A middle aged female with history of renal transplant (in 2013 2/2 ANCA vasculitis) on immunosuppression presents with one month of jaundice, light stools, and vague abdominal pain. Her initial labs showed a bilirubin of 16 with transaminases in the 80s-90s, INR of 1.3, and AKI on CKD without evidence of structural obstruction on imaging. Her initial workup included a liver biopsy, after which she became more encephalopathic with a rising INR, meeting criteria for ALF. UCSF was then contacted for potential transplant. The etiology of her ALF is still not clear, but thought most likely a result of azathioprine hepatotoxicity
*One confusing thing in this presentation were the relatively low AST/ALT. We discussed that the patient could have had an insult several weeks ago and her liver enzymes are now just ‘burnt out’; because of this, she should still be worked up for all of the usual causes of ALF (i.e. hepatitis, autoimmune disease, etc) that are usually associated with higher transaminases.
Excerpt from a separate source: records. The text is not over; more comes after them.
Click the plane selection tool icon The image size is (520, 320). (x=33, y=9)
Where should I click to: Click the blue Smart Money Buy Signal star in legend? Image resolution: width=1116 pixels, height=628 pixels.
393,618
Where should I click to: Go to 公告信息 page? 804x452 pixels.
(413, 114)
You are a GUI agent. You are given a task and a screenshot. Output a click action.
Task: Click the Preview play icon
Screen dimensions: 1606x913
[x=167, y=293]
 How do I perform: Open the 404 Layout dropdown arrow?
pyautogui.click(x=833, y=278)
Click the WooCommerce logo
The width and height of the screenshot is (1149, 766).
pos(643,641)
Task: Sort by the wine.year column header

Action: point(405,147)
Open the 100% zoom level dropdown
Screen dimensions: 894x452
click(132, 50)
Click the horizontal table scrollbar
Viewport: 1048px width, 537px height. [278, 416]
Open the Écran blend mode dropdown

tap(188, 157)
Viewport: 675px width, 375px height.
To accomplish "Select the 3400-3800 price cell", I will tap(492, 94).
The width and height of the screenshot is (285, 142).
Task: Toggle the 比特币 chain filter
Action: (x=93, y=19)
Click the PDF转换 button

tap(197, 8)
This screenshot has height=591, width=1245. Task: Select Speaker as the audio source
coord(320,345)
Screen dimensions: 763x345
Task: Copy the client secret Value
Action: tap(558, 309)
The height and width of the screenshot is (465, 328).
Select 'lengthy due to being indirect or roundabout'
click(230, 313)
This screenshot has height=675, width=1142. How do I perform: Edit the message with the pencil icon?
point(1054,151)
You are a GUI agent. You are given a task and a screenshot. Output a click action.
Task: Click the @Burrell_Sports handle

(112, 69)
*Definition of Acute Liver Failure: INR > 1.5 + Encephalopathy in a patient without pre-existing liver disease (often defined as developing in <26w)
-While only INR + encephalopathy define ALF, we discussed the following signs of poor prognosis as ALF progresses: hypoglycemia, signs of HRS (creatinine rising or oliguria), hypotension
*My patient with had negative hepatitis serologies in the last 5 years and is low risk. Do we need to resend these? What should we send?
–In the case ALF (or concern for progression towards ALF), repeat hepatitis serologies AND viral loads should almost always be sent. We often forget about hepatitis A, but this is common and the biggest risk factor for this progressing to liver failure is age.
-Would send: hep A IgM, hep A IgG, hepB surface Ab, hepB core Ab, hepB surface Ag, hepB DNA, hepC ab, hepC RNA
*What causes ALF?
Acute Liver Failure actually has a nice differential because it’s actually quite limited with a few big categories: Toxins, Viral, Vascular, Metabolic, Other
And, random antibiotic pearls:
*Check out this antibiotic grid http://www.evernote.com/l/AHbH65oKiaBBXKLv31990E0hYuY1VvcUB3E/
*For every antibiotic you choose, ask yourself what you are covering and what you are missing. It is the only way to learn the nuances of these drugs over time!